Owning a top quality set of bench chisels is a dream of many woodworkers. What is considered by many as the best set of chisels available, Lie-Nielsen’s set of 5 chisels cost $340 online. For many of us that’s much more than we want to spend. Luckily, there are plenty of inexpensive, yet good quality bench chisels available. One of the better buys is Irwin’s boxed set of six chisels. Online you can find them from about $55 to about $70. The only problem with them is they come with these horrible Polypropylene handles. Not only are they uncomfortable–they have a sharp seam and they feel slimy–they are plain butt ugly. With some minor effort you can turn these ugly cheap chisels into a set of high end looking and performing tools. All you need to do is replace the handles and tune up the blades a little. I did that to mine. Here’s how I did it.
The photo is from Rockler’s website. My set was identical. The box is pretty cheesy, but that can always be upgraded too.
The first thing you have to do is remove these ugly handles. They are made of polypropylene and are tough to remove. The easiest way I found was to cut a slice in all four side with a cut-off wheel and then wiggle the blade out. Another way to do it is to head the blade enough right by the handle until it comes loose. But this could take the temper out of the blade so I would use the cutting method.
As soon as you start cutting the hand starts to melt and cotton candy starts flying every where. It’s messy and stinks.
Here is the mess from just one cut.
All four sides are cut and I’m moving it back and forth while pulling.
Though they look like socket chisels, they aren’t. For a wood handle you’re going to need a ferrule to keep the handle from splitting. That tang is about 1 3/4″ long. Let’s make the handle.
I started with 1 1/4″ stock. I used some scrap cherry and cut it 1 1/4″ square by 7″ long. The original handles are about 4.5 inches long. I wanted my handles a little longer, 5 3/8″ long. 7″ is just long enough to give you room to turn the end of the handle and part it off. Use a four jaw chuck to firmly hold the square stock.
Lock in the handle stock but don’t support it at the other end.
Turn the handle to 1 1/8″ or what ever thickness you’re comfortable with.
Now turn the end for the ferrule.
Make the cut for the ferrule 1/2″ long.
I used a piece of 3/4″ ID copper plumbing pipe as the ferrule so I cut the end to 3/4″ diameter.
Just cut a 1/2″ long piece of 3/4″ ID copper pipe.
Clean up the bur on the inside of the cut and finish the ends on a disk sander.
Slip the ferrule on….
. . .and gently tap it home.s If you have to tap it too hard you might knock the handle off center in the chuck. If it doesn’t slide on easily, turn the end down a bit more and try it again.
The shank on the chisel is 3/8″ in diameter. Use a drill bit the next size smaller. Carefully drill about an 1/8″ deeper than the tang is long. Be sure the handle is still centered in the chuck. Move the bit into the turning stock very slowly until the bit gets started.

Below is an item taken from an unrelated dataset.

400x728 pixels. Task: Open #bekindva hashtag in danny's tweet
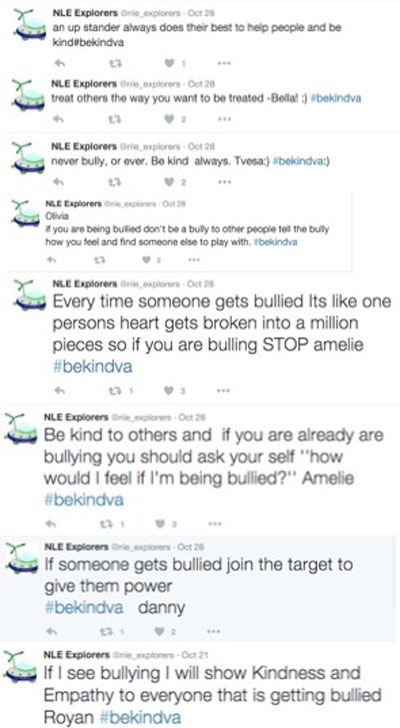pos(84,607)
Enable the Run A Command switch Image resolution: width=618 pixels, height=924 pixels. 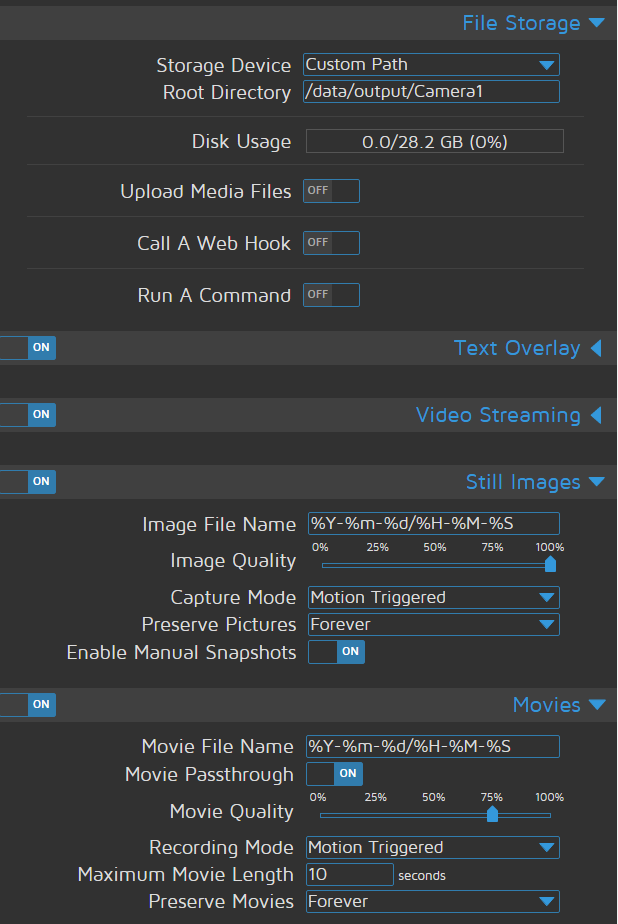[331, 295]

Now measure the length. I made mine 5 3/8″
Cut enough wood away so you can get a tool in there to round the end.
Start to shape the handle and cut down to the ferrule.
Before you cut the handle off sand it.
Once you finish sanding and remove the handle, square the end up. Or you can square it while it is still in the chuck.
All done. Insert the chisel.
Remember that cheesy box these chisels came in? It needs some minor modifications. The ferrules don’t fit in the slots. Make them bigger.
Here they are with the handles finished. Don’t they look better?
The blades of these chisels were very well made. They needed just a quick polishing of the backs to make them perfectly flat, and then a quick honing and stroping. I also added a secondary bevel. I have another set of these same chisels and one thing I found was that the hardning was inconsistent. You may have to anneal them with heat. Then reharden and temper them. This is not uncommon. I have drawers full of Pfiel carving chisels and most of them were perfectly hardened, but a few of them wouldn’t hold and edge long so I rehardened and tempered those few gouges. Now they hold an edge fine.
Here are some other ideas for handle shapes and designs.
Really beautiful, inspiring work here. Thanks for sharing!
Came across this article after searching this topic. Great job. I might give it a shot but I’m concerned about the tang not being long enough. It looks like you didn’t epoxy the tang into the hole. Are they still holding strong in the handle? Thanks!
The tang is short but I had no problem with the tang coming loose.
Was looking through sites, and saw your name. Where do you live? I’m in Greenbrier, AR.
Would like to see a post on your process for hardening and tempering if you ever find the time.
Thanks, this was excellent.
I’m looking at doing the same thing with an inexpensive set of used chisels. What did you use to cut the handle.
Wow now I know the real purpose of the metal band, as to prevent splitting, on many such tools…not just a decorative tidy-upper!